_AIM_
Can you put everything from the line containing "You are a computer-use agent. The image" down to the line containing "379x349 pixels. pos(312,234)", both included, into a numbered list with no blank lines? Leave the pictures out of your list.

* * * * * * * * *

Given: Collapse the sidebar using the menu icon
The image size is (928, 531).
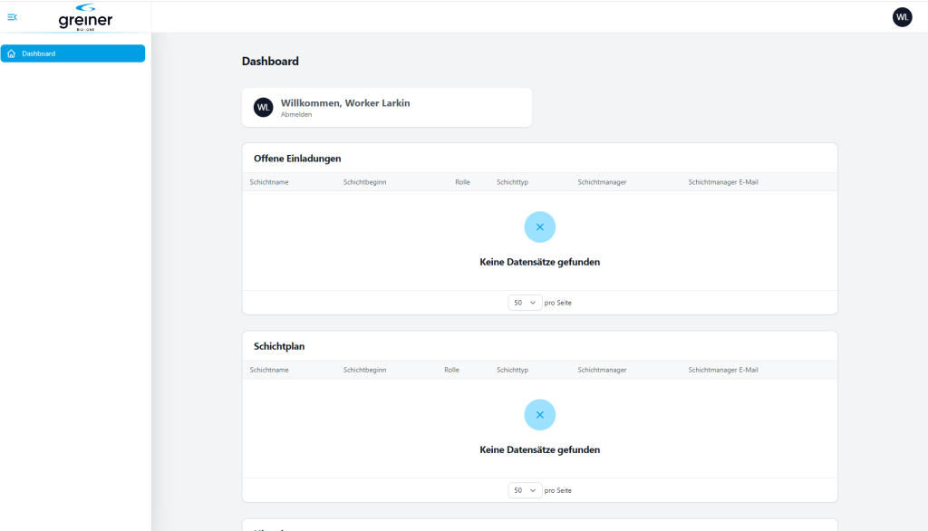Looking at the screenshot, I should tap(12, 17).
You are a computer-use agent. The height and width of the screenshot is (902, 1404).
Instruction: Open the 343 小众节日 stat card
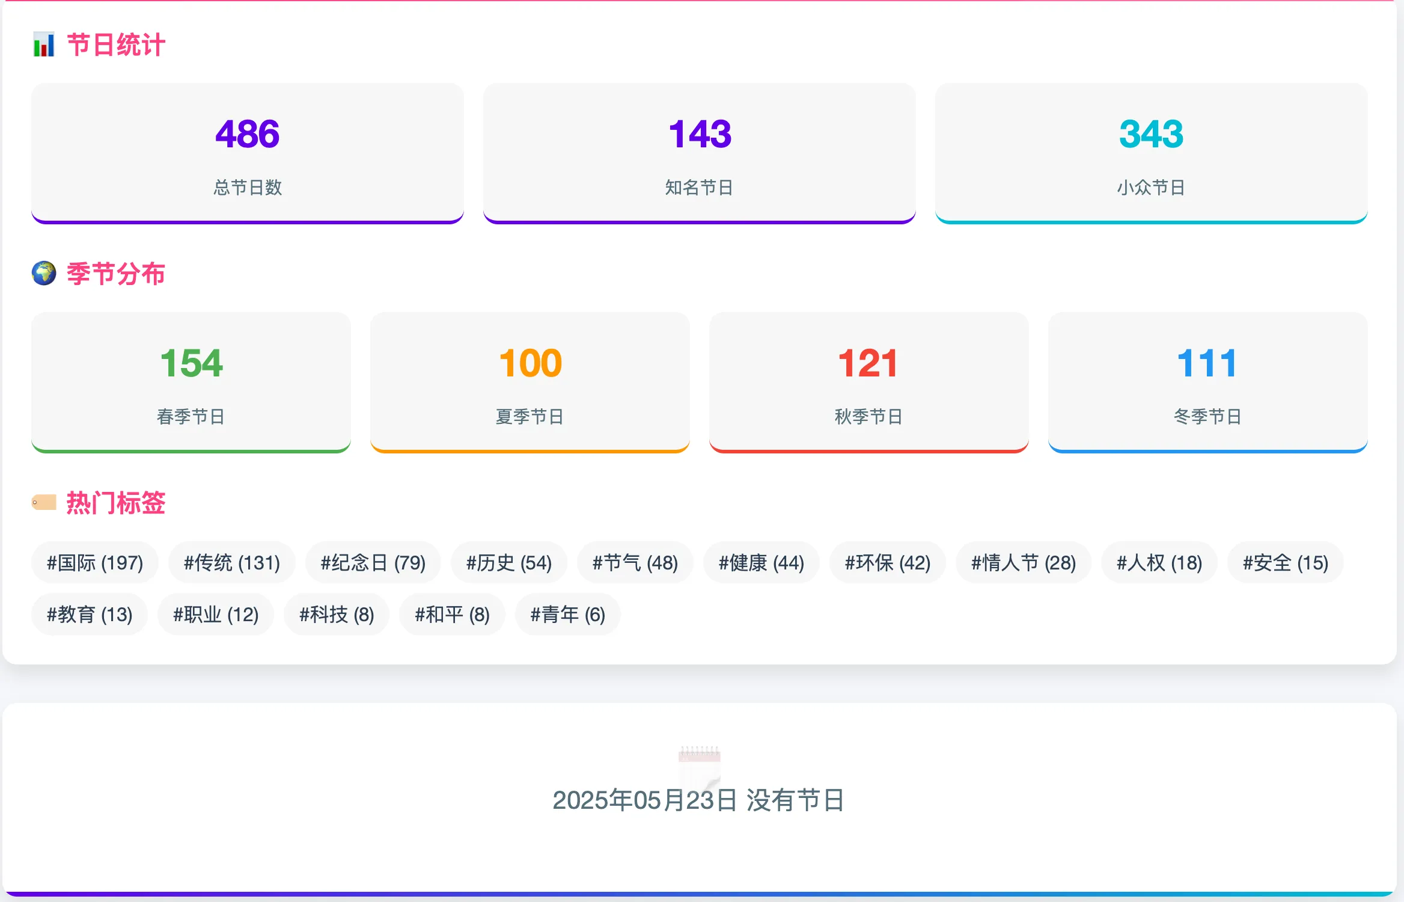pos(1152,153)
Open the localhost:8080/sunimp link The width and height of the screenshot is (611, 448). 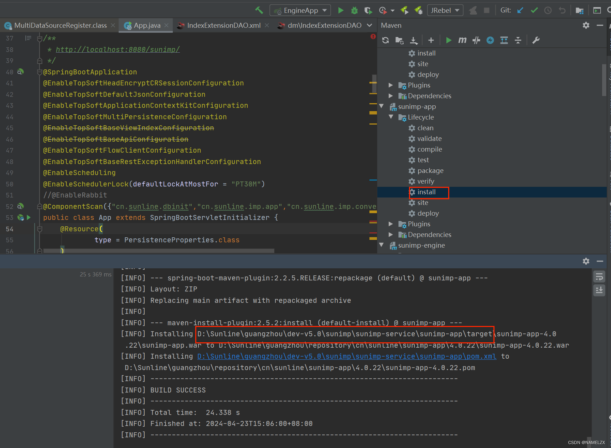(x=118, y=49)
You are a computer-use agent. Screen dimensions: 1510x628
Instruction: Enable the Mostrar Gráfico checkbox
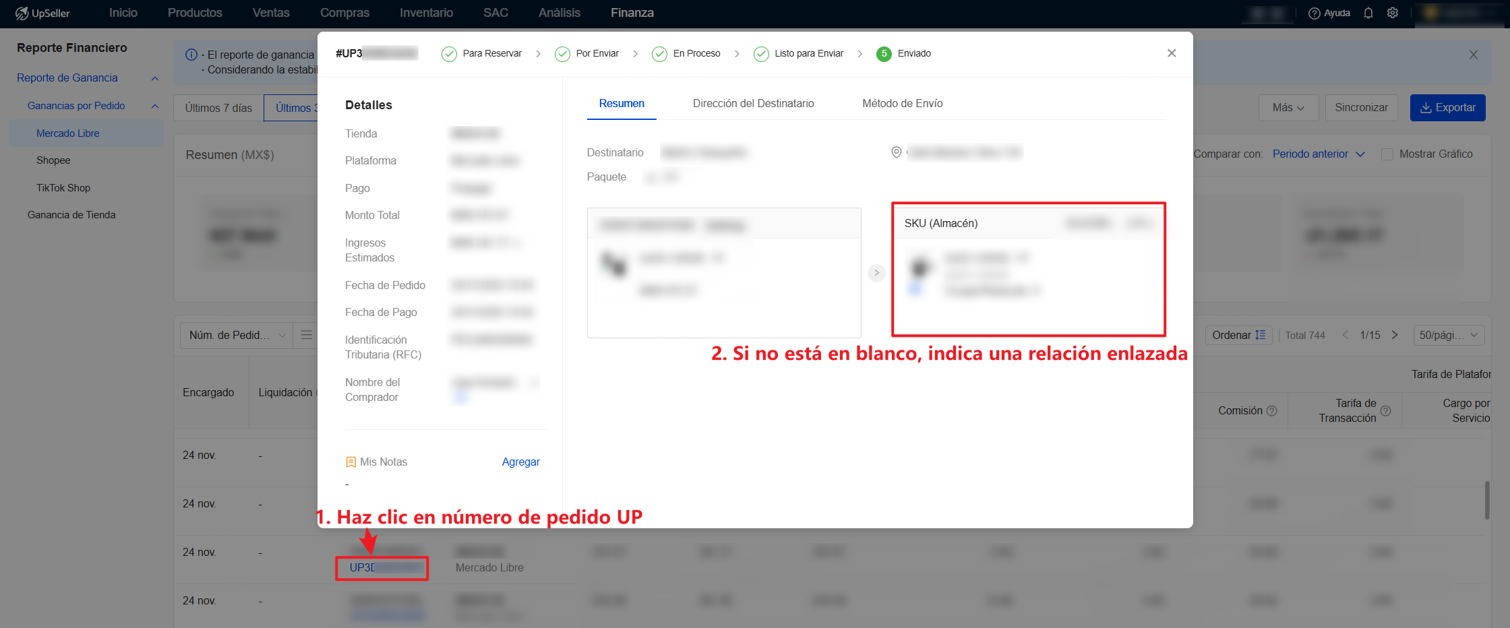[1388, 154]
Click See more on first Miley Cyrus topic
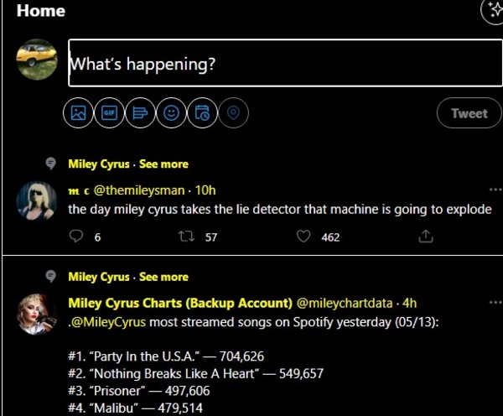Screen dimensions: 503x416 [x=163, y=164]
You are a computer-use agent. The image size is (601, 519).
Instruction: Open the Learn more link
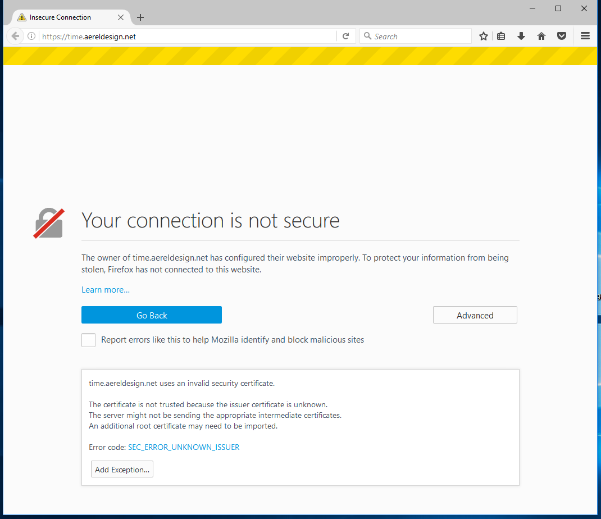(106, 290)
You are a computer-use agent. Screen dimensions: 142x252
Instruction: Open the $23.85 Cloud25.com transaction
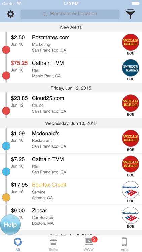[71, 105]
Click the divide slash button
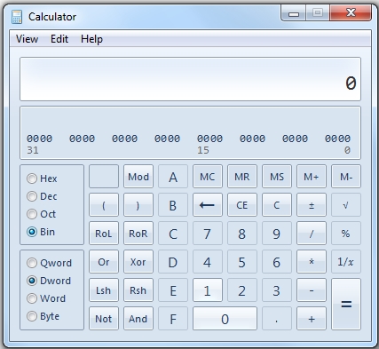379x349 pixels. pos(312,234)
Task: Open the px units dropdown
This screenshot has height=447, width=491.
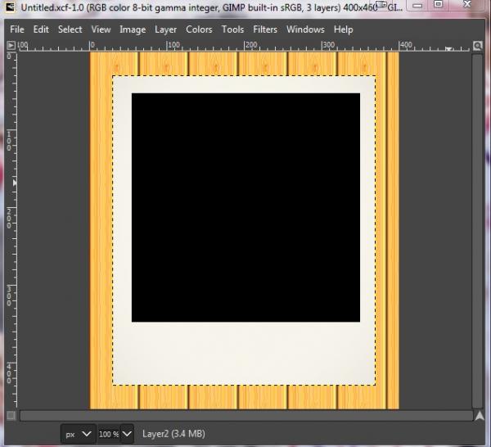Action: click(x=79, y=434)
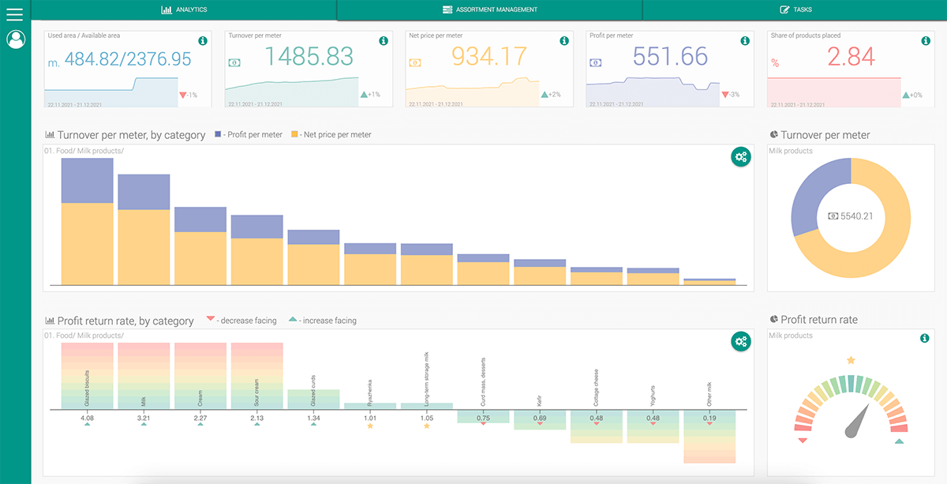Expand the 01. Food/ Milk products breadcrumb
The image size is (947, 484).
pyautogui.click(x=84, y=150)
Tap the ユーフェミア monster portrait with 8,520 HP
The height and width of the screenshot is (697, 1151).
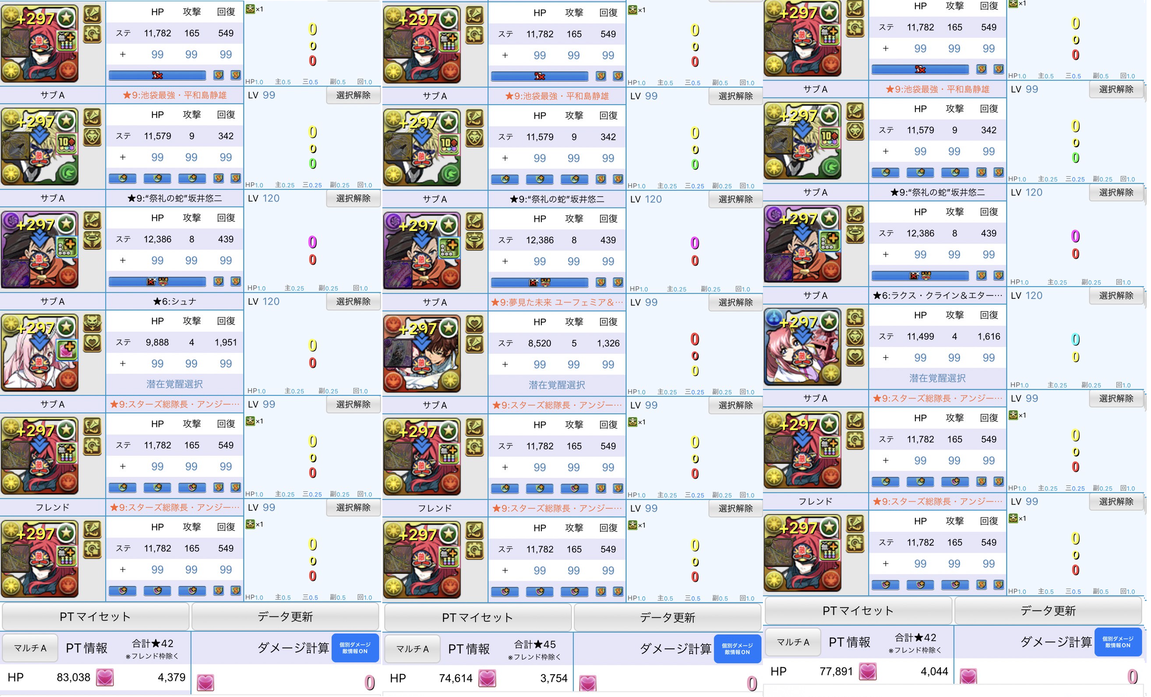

* * * * * * * * *

_FINISHED ANSWER_
1. You are a computer-use agent. The image size is (601, 519).
2. Instruction: Open the Learn more link
3. (106, 290)
4. You are a computer-use agent. Screen dimensions: 142x252
5. Instruction: Open the $23.85 Cloud25.com transaction
6. [71, 105]
7. Click the divide slash button
8. 379x349 pixels. pos(312,234)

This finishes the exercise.